=== What to produce ===
The records are to be copied from the line that contains "Contact 在线客服 support" through their last line, word for word, with every picture left out.
** Record set follows **
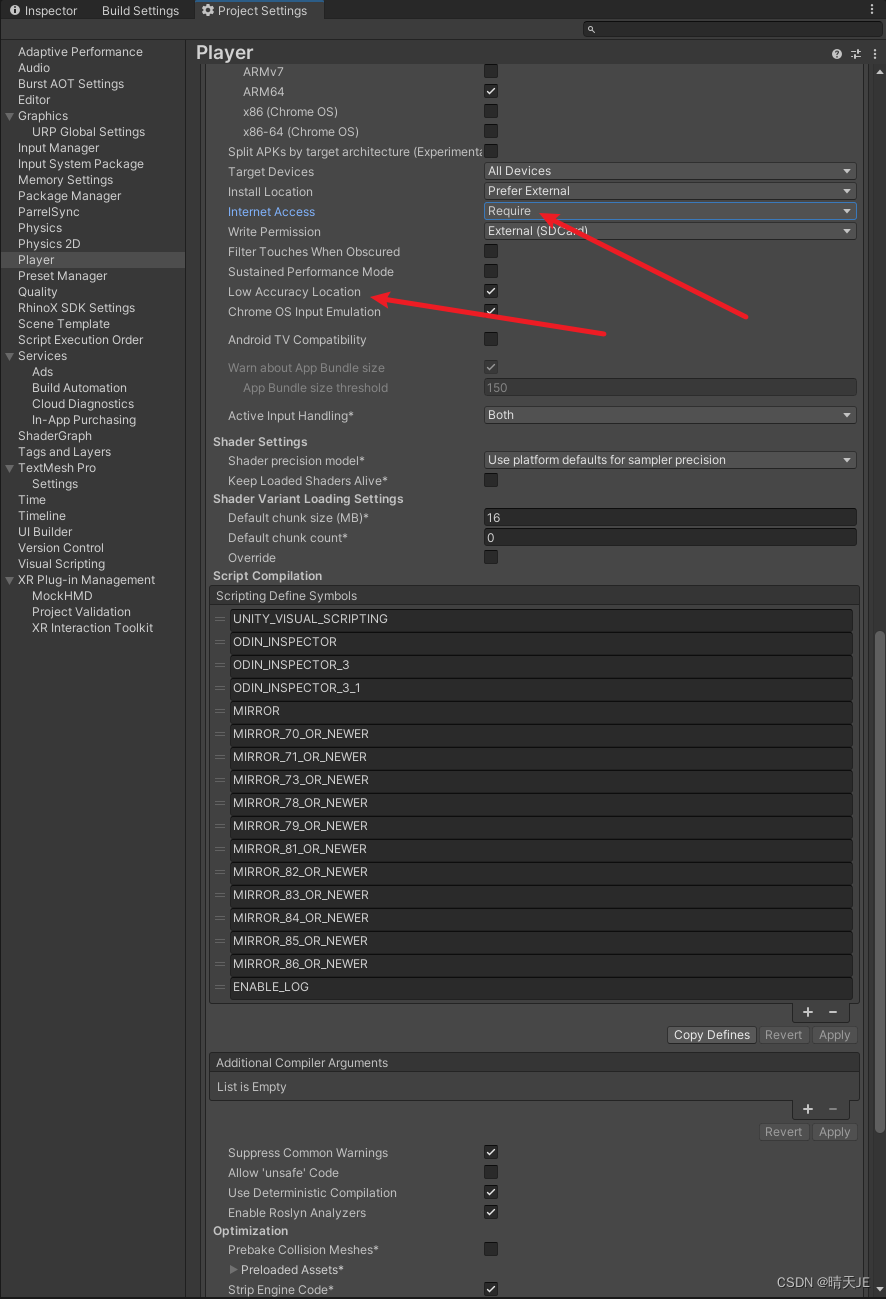This screenshot has height=1299, width=886.
Task: Click the Copy Defines button
Action: [x=711, y=1034]
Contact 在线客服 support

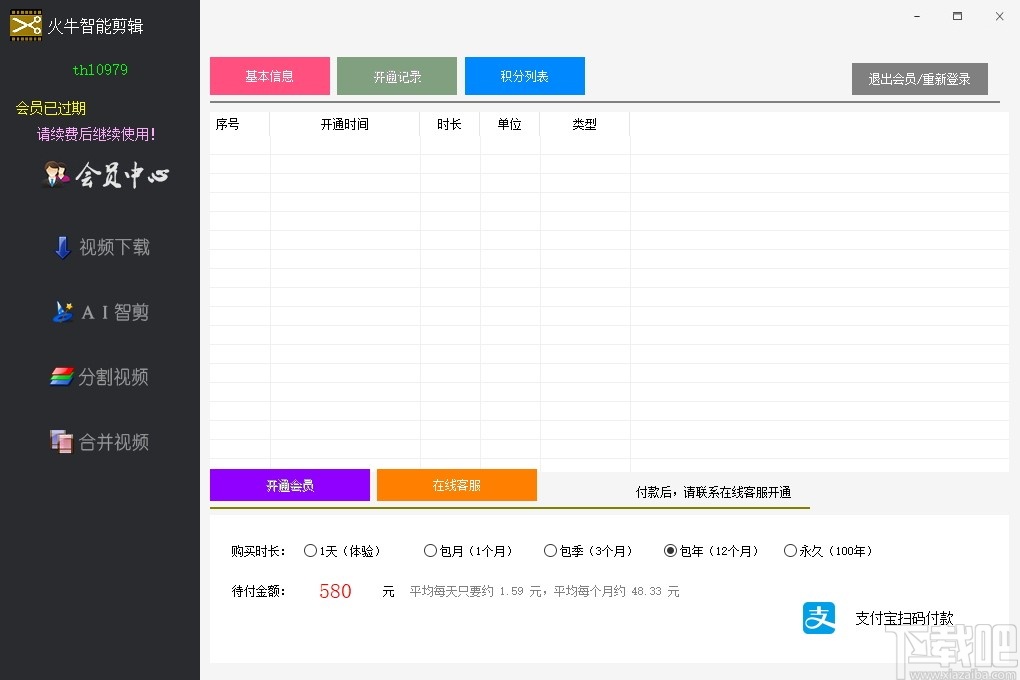[456, 485]
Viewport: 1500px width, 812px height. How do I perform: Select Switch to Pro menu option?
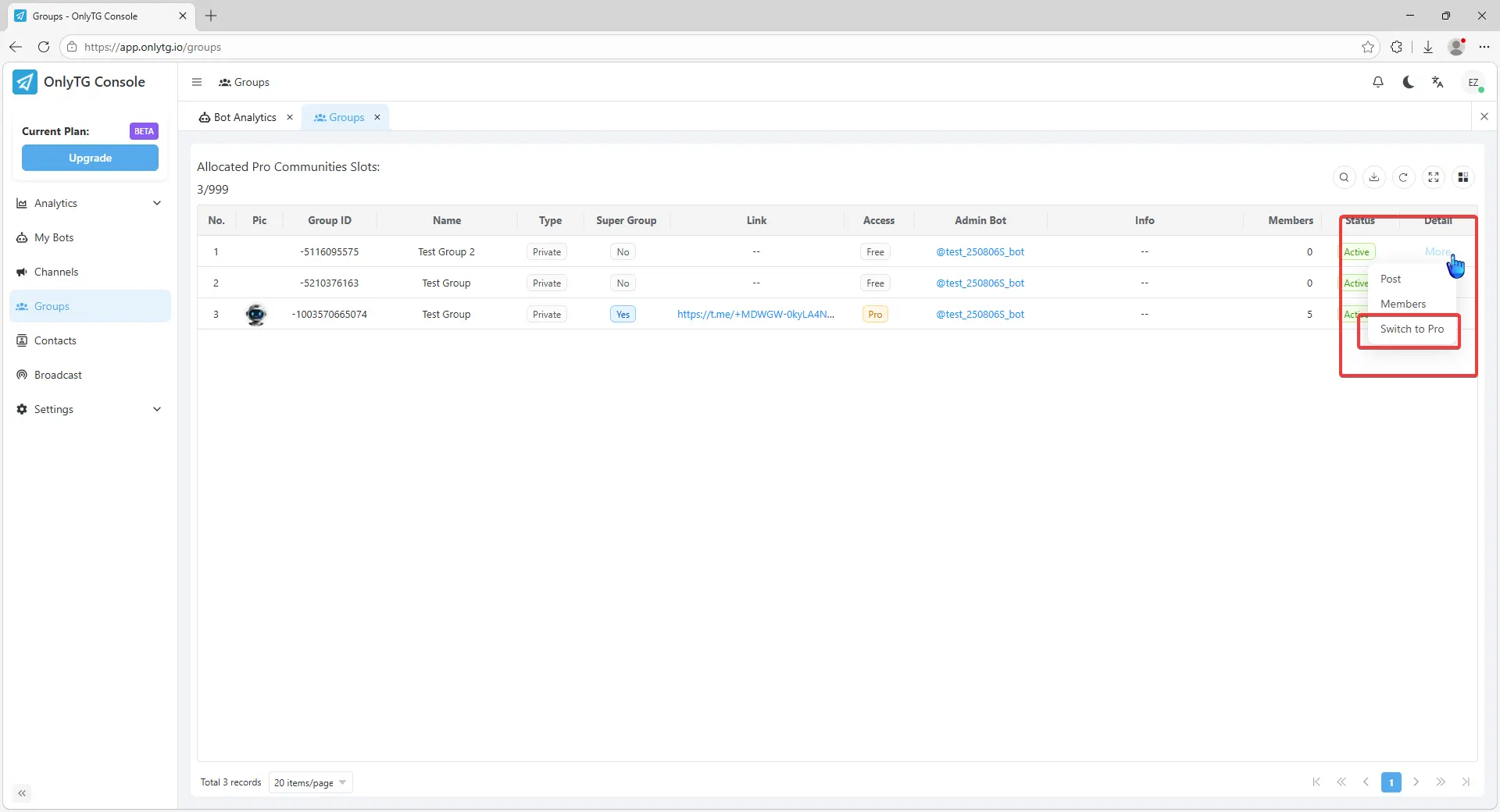tap(1411, 329)
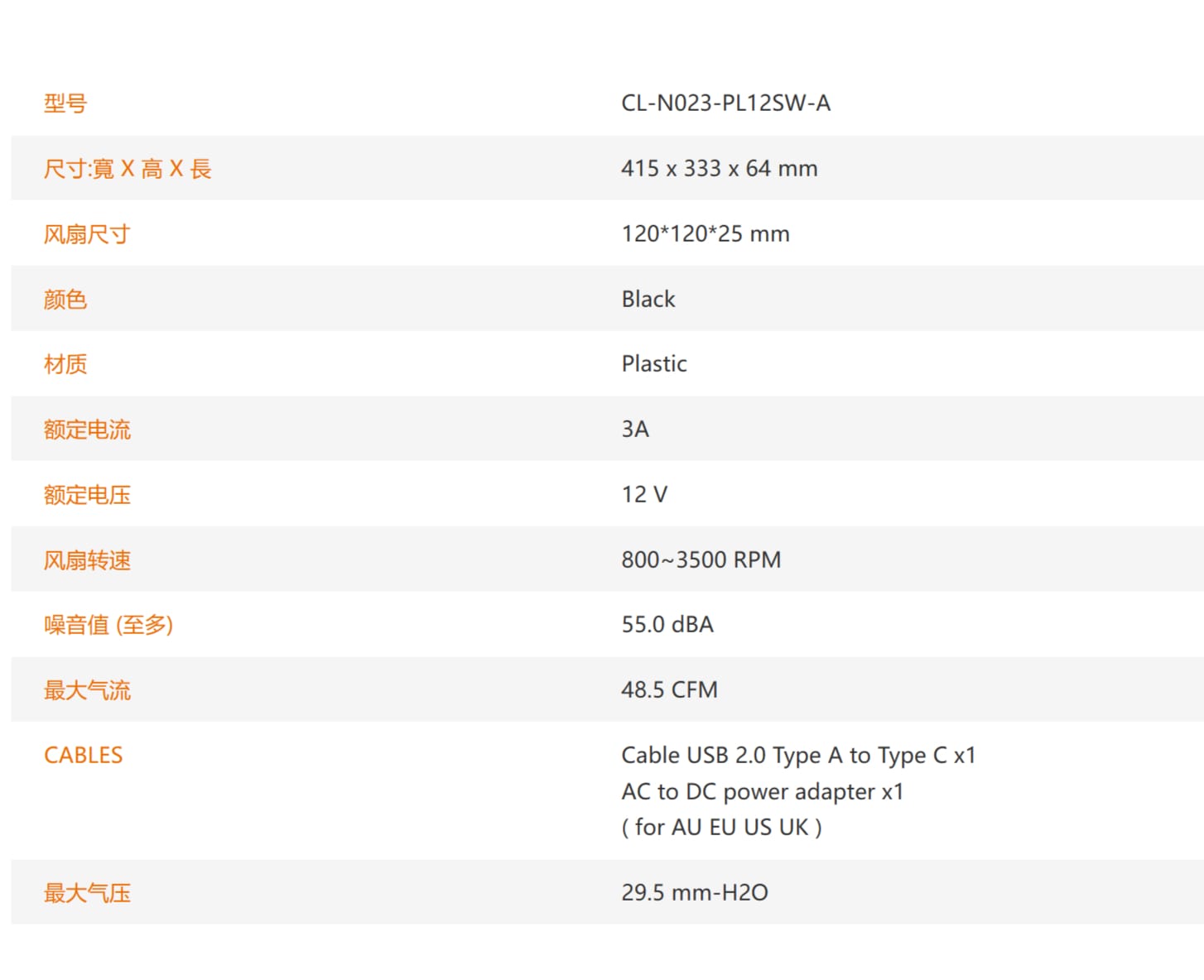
** End of Record set **
=== Answer ===
Contact 在线客服 support

[456, 485]
Viewport: 1500px width, 812px height. How do I perform: Select Switch to Pro menu option?
tap(1411, 329)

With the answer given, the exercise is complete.